Victory Field to get US$2.4m in video & sound system upgrades
The Indianapolis Business Journal has reported that fans visiting Victory Field – the minor league ballpark that is home to the Indianapolis Indians of the International League – might feel even closer to the action next season thanks to the technology upgrades being made to the ballpark’s video boards and sound system.
The city’s Capital Improvement Board (CIB) unanimously approved three bids totaling US$2.4m for the improvements, which Indians officials said are overdue.
CIB Executive Director Barney Levengood, said:
Some of this is replacing equipment original to the venue. This is a big deal for Victory Field.
The CIB approved paying Brookings, South Dakota-based Daktronics US$1.41m for a new video scoreboard and ribbon boards; Indianapolis-based Duncan Video Inc. US$634,206 for high-definition cameras and other upscale video production equipment; and Indianapolis-based Ermco-Esco US$352,040 for a new sound system.

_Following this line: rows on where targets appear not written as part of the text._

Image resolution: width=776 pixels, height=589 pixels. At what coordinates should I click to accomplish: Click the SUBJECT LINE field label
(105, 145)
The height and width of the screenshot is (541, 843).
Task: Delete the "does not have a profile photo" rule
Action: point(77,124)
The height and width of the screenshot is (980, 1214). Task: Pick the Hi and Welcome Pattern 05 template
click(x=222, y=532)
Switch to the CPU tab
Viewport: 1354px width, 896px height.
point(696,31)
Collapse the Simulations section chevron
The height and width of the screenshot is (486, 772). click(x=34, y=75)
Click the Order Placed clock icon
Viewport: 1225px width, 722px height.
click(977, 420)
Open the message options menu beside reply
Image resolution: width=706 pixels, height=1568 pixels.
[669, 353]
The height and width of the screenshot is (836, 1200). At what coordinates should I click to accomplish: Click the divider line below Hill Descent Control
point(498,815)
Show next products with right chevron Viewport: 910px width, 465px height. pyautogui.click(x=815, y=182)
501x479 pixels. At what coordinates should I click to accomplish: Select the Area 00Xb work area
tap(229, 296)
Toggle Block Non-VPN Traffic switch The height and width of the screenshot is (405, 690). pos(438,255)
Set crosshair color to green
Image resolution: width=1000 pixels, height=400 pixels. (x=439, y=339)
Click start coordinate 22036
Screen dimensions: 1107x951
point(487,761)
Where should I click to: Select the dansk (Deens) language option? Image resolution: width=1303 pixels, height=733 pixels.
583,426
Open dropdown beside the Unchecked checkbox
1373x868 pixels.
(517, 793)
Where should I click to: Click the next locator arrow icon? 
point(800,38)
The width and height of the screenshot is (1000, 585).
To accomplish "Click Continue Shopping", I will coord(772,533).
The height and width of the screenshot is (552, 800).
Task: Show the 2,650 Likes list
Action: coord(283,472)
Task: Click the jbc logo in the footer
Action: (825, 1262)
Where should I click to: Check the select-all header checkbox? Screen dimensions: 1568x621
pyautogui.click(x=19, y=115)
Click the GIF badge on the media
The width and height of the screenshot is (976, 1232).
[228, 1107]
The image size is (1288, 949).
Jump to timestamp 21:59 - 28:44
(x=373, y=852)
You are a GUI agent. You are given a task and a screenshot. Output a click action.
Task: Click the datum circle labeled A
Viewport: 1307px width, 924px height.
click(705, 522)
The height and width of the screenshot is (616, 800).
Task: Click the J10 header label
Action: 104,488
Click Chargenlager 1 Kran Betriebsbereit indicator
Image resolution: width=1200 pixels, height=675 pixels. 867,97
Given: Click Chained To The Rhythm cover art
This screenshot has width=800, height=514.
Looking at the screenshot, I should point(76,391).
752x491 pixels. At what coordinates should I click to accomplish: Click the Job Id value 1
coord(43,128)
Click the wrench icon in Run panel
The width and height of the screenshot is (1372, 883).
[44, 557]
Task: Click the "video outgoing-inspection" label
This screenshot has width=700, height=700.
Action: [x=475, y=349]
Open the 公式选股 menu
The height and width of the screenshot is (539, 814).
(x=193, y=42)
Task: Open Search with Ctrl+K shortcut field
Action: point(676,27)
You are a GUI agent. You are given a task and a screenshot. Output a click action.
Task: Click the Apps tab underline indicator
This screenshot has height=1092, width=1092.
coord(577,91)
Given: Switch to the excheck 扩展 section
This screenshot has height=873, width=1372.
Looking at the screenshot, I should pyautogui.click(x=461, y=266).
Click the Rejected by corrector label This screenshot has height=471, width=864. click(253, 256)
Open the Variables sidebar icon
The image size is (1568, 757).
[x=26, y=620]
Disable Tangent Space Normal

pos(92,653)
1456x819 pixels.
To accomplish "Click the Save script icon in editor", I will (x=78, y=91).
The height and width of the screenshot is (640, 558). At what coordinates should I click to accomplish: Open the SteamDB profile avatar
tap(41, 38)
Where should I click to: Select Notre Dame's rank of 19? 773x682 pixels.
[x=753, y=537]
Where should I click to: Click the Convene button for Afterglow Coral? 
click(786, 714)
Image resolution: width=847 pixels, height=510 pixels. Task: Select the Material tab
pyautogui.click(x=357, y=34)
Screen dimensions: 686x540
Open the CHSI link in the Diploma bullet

The upgrades will be completed in February and the Indians General Manager, Randy Lewandowski, said fans coming to Victory Field will notice an immediate difference next season.
The most obvious change will be the new scoreboard, which at 35ft by 50ft (or 1,750sqft) will be much bigger than the one it’s replacing at 18ft by 32ft (or 576sqft). It’s also high-definition; the current model installed in 2003 is not.
The new video board is going to be three times bigger than the old one, and we think it’s going to really enhance the fan experience at the ball park. The picture will be much clearer, better resolution, and brighter—so there won’t be any issues with the setting sun. This video board is the brightest on the market and that will make a big difference.
He also advised that the new video production equipment will allow the new video board to show better replays, slow motion and other special effects.
The upgrades also include installing two video ribbon boards for the first time at Victory Field. Spanning 135ft each, they will be installed along each baseline and mounted to the facing of the upper deck. They will allow the team to display additional game statistics and information such as pitch speed, pitch count and game scores.
The new sound equipment will take the venue from an analogue to a digital system, as Lewandowski confirmed:
That’s a significant upgrade. The sound will now be louder and clearer than it was before.
Sound in general is what creates the atmosphere at the ball park. And we think this new sound system will be a big part of that.
The new outfield video board and ribbon boards also should enhance the team’s ability to sell advertising at the ballpark.
The improvements come as part of a lease deal for Victory Field signed between the CIB and the Indians in November 2015. The terms of the 20-year deal, which began April 1, 2016, and runs through March 31, 2036, includes a provision for the CIB to pay US$6m over three years for improvements to the city-owned venue, which opened in 1996.
The Indians agreed to pay any amount over US$2m per year over the next three years for the improvements. This year, the team will pay about US$400,000 for the project.
Under the terms of the team’s current lease deal, the Indians pay no rent, but will continue to cover all maintenance, repairs and operational expenses. Under the former 20-year lease deal, the team paid $500,000 annually to lease the 14-acre venue and an additional $50,000 annually as part of a ballpark improvement fund.
Indians officials promise the projects won’t be the end of Victory Field improvements. Already, as part of the CIB deal, team officials are considering enhancements to the facility’s suites and stadium seats and a front office expansion.
Lewandowski said the team won’t hesitate to invest its own money, as he explained:
We’ve always put an emphasis on maintaining Victory Field as a first-class venue. This is the beginning of the next generation of the ballpark, and these projects [approved Friday by the CIB] are helping launch that.